• _Выбранный отрывок_
Главная /
Публикации / Г.В. Кукуева. «Рассказы В.М. Шукшина: лингвотипологическое исследование»
3.1.1. Собственно рассказы-анекдоты
Данный подтип рассказов («Версия», «Дебил», «Мужик Дерябин», «Ораторский прием» и др.) характеризуется «относительно равномерным выдвижением всех жанровых признаков на разных уровнях организации текста, что наиболее адекватно первичному речевому жанру анекдота» [Никонова: 2002, с. 97].
С точки зрения формы данный подтип текста вписывается в весьма простую схему, свойственную анекдоту как жанру: в абсолютном начале дается краткая (как правило, в одно предложение) экспозиционная часть; далее следует внутренняя речь или сразу диалог (полилог); в конце — завершающая реплика персонажа (внешняя/внутренняя), иногда сопровождаемая кратким авторским заключением. Смещение кульминационного момента к концу рассказа — знаковый момент анекдотического повествования. Такое смещение, как отмечает Т.Н. Никонова, «может считаться одним из показателей адекватного воспроизведения первичного речевого жанра анекдота в рассказе-анекдоте В.М. Шукшина как вторичном речевом жанре» [Никонова: 2002, с. 82].
Содержательная сторона рассказов направлена на реализацию некоего забавного случая, нарушающего течение нормальной жизни (показательны в этом отношении рассказы-анекдоты «Версия», «Дебил»). Парадоксальность ситуации раскрывается, во-первых, в своеобразном ее «перевертывании», обозначении как «диковинной истории», в которую случайно или закономерно попадает герой. Во-вторых, именно ситуация, лаконично представленная в зачине и впоследствии подтверждаемая чередой алогичных поступков персонажа, составляет «сюжетное ядро» и выступает двигателем повествования, например: «Анатолия Яковлева прозвали на селе обидным, дурацким каким-то прозвищем — "Дебил"». Покупка шляпы для него — знак «цивилизейшен», продолжение человека, а для окружающих повод посмеяться: «На жену Анатолия шляпа произвела сильное впечатление: она стала квакать (смеяться) и проявлять признаки тупого психоза». Острая анекдотическая ситуация диктует однолинейность сюжета, читатель с первых слов авторского повествования осознает смысл происходящего, парадоксальная природа которого ориентирует аудиторию на создание «трагикомического эффекта»1. «Забавность» описываемого случая актуализирует выдвижение признака смеховости, который в первичном речевом жанре признается основной иллокутивной силой говорящего. Воспроизведенное в текстах рассказов-анекдотов Шукшина смеховое начало — это своеобразный способ взглянуть на проблемы духовно-нравственной жизни. В связи со сказанным процитируем В.А. Апухтину: «природа комического в прозе В. Шукшина многозначна, чисто комедийные положения очень редки, различные формы комизма порой образуют внешний сюжет, его "игровое" начало, соткано из недоразумений, нелепостей, "смешных" диалогов. Однако подлинное содержание глубже, значительнее, оно развивается даже драматично» [Апухтина: 1981, с. 64].
Структурные и содержательные признаки собственно рассказа-анекдота закономерным образом влияют на его композиционно-речевую организацию. Модель ХРС детерминируется равномерным выдвижением первичных жанровых признаков, достаточно высокой плотностью их проявления.

• _Данные_
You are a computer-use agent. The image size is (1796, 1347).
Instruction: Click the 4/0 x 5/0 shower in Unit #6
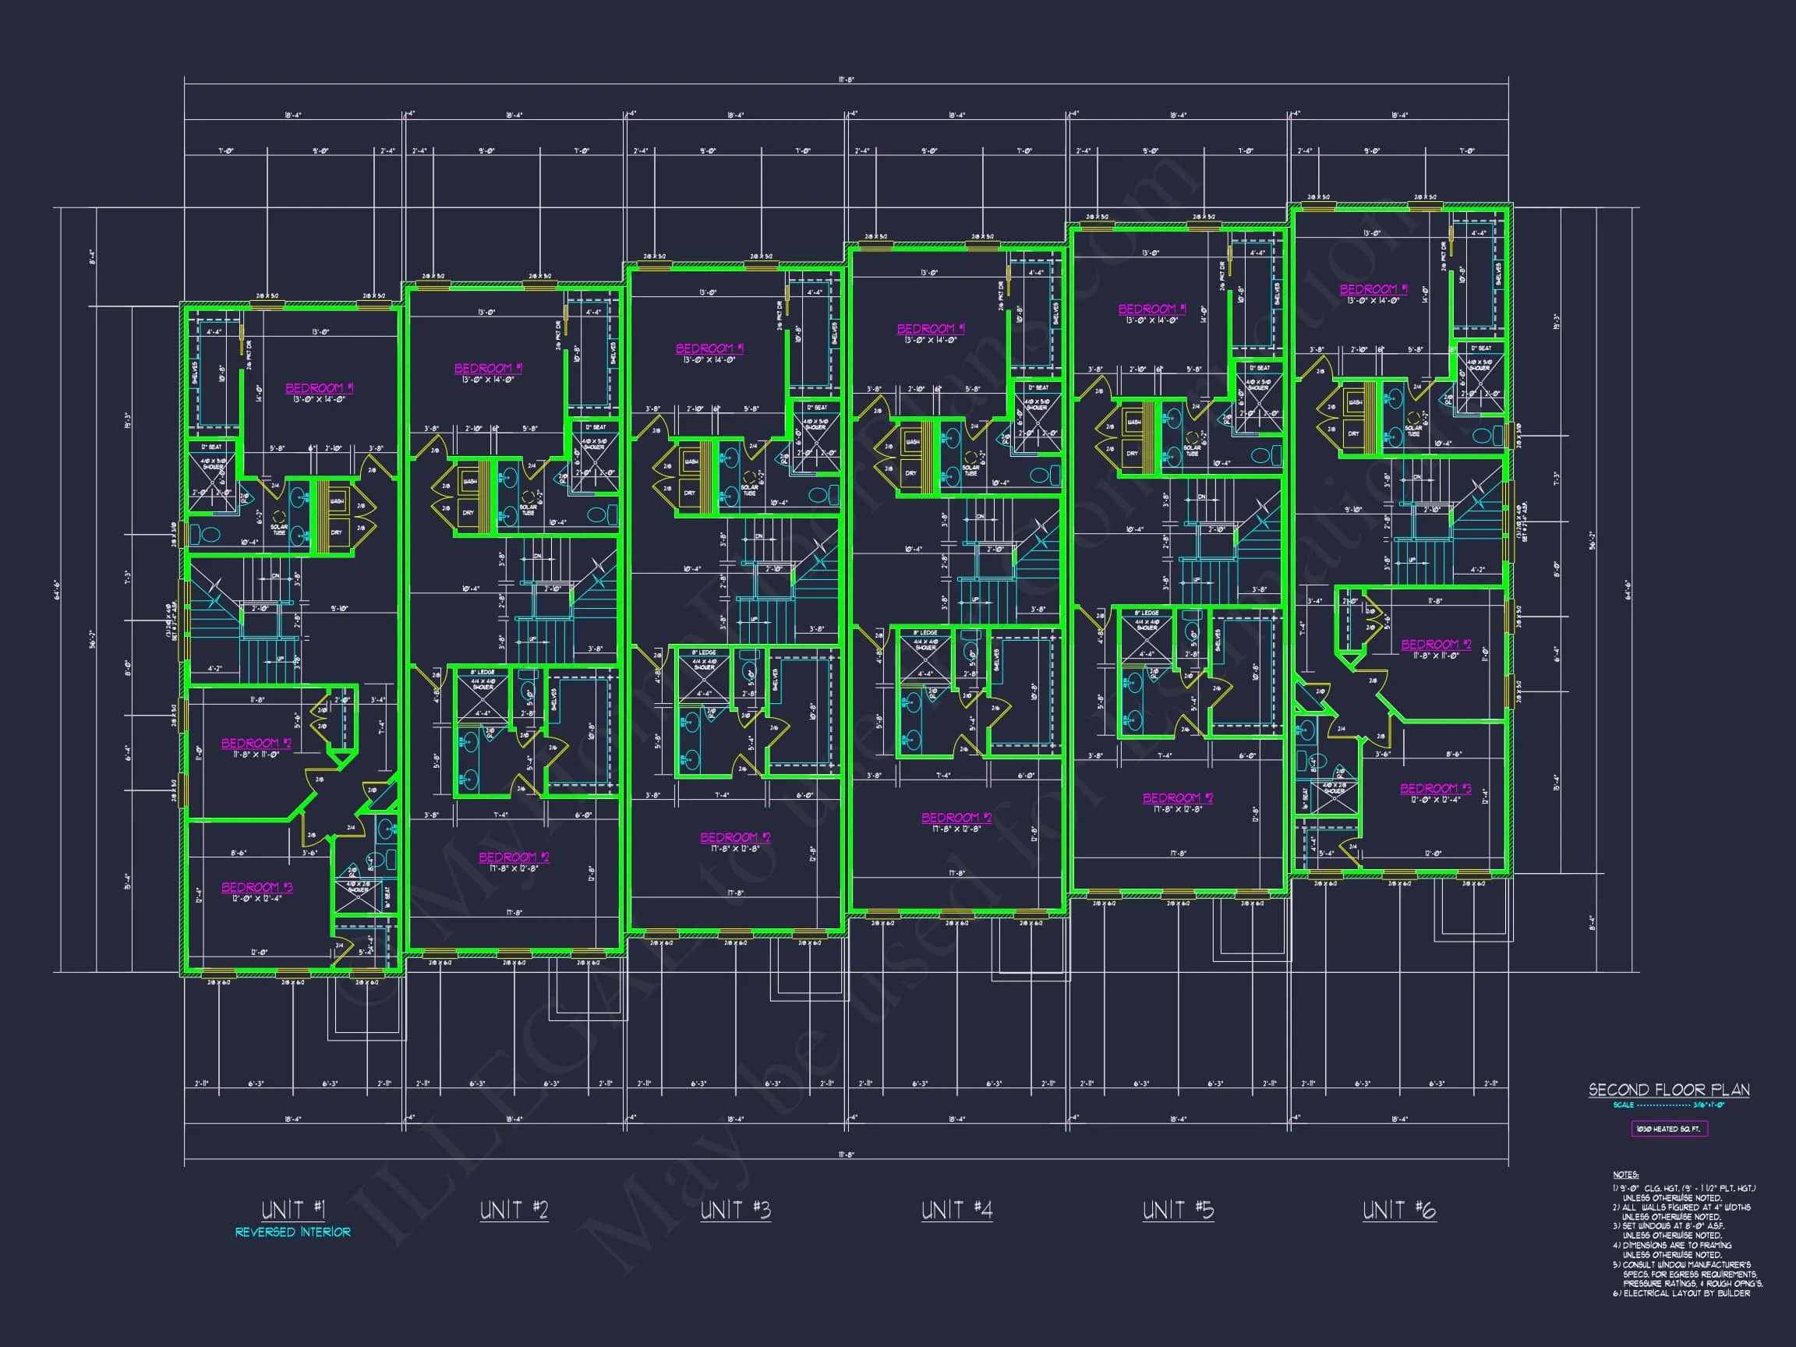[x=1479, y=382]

• _Задания_
[A] Чем, согласно отрывку о рассказах-анекдотах Шукшина, является смещение кульминационного момента к концу рассказа?
[B] Продолжите отрывок о рассказах-анекдотах Шукшина, начав сразу после его последнего предложения.

• _Ответы_
[A] Это знаковый момент анекдотического повествования.

[B]
Художественно-речевая структура строится на принципе динамического соотношения (признак речевой структуры анекдота) авторской и персонажной партий с последовательным переключением нарративной функции от «слова» повествователя к «слову» героя. Монолог автора-повествователя, заявленный в зачине, сокращается до уровня ремарочного компонента или вовсе исчезает, на смену ему приходит РППерс. Строго очерчена функциональная нагрузка каждого слоя: речь повествователя «служебна» по отношению к персонажному слою, в ней лаконично излагается ситуация, а иногда указывается причина ее парадоксального развития: «Так довели мужика с этим Дебилом, что он поехал в город, в райцентр, и купил в универмаге шляпу» («Дебил»); «Никто больше не пожелал ехать. История сама по себе довольно темная, да еще два таких едут... Недолго и того... угореть» («Версия»). Как правило, в РППов отсутствуют описательные моменты, характеризующие внешность персонажа, выделяется лишь некий условный набор его клишированных качеств: «жилистый мужичок, проворный» («Мужик Дерябин»); «Санька длинный, носатый» («Версия») или ролевых номинаций «директор совхоза, Христос и апостолы, буфетчица Галя» («Ораторский прием»). Образ героя раскрывается в его речи, например, темперамент Саньки Журавлева высвечивается в излюбленном им словце «гужуемся». Соответствие персонажа разыгрываемой роли подтверждается выбором определенных номинаций, речевых жанров, не используемых в повседневной жизни. Речь Саньки — «городского аристократа» наполнена атрибутами «цивилизованного» отдыха «шампанское», «сифончик», «виски с содовой». Дебил — «интеллигент» Анатолий Яковлев — использует фрагменты поучительного монолога, дамского романа, вызывая этим смех со стороны окружающих. Сжатость «образа персонажа» служит наглядным свидетельством воспроизведения первичного жанрового признака — краткости. Как и в анекдоте, читатель должен «сам домыслить» описание внешности героя.
Абсурдность ситуации в собственно рассказах-анекдотах раскрывается не в речи повествователя, а в процессе поступательного развития диалога персонажей, зачастую смысловой меткой служит тематическое разобщение реплик, провоцирующих конфликтную ситуацию:
— Невесту, что ли, выбираете? Вот выбирает, вот выбирает, глядеть тошно. Анатолий спокойно спросил.
— Плохо ночь спали? — Продавщица не поняла («Дебил»).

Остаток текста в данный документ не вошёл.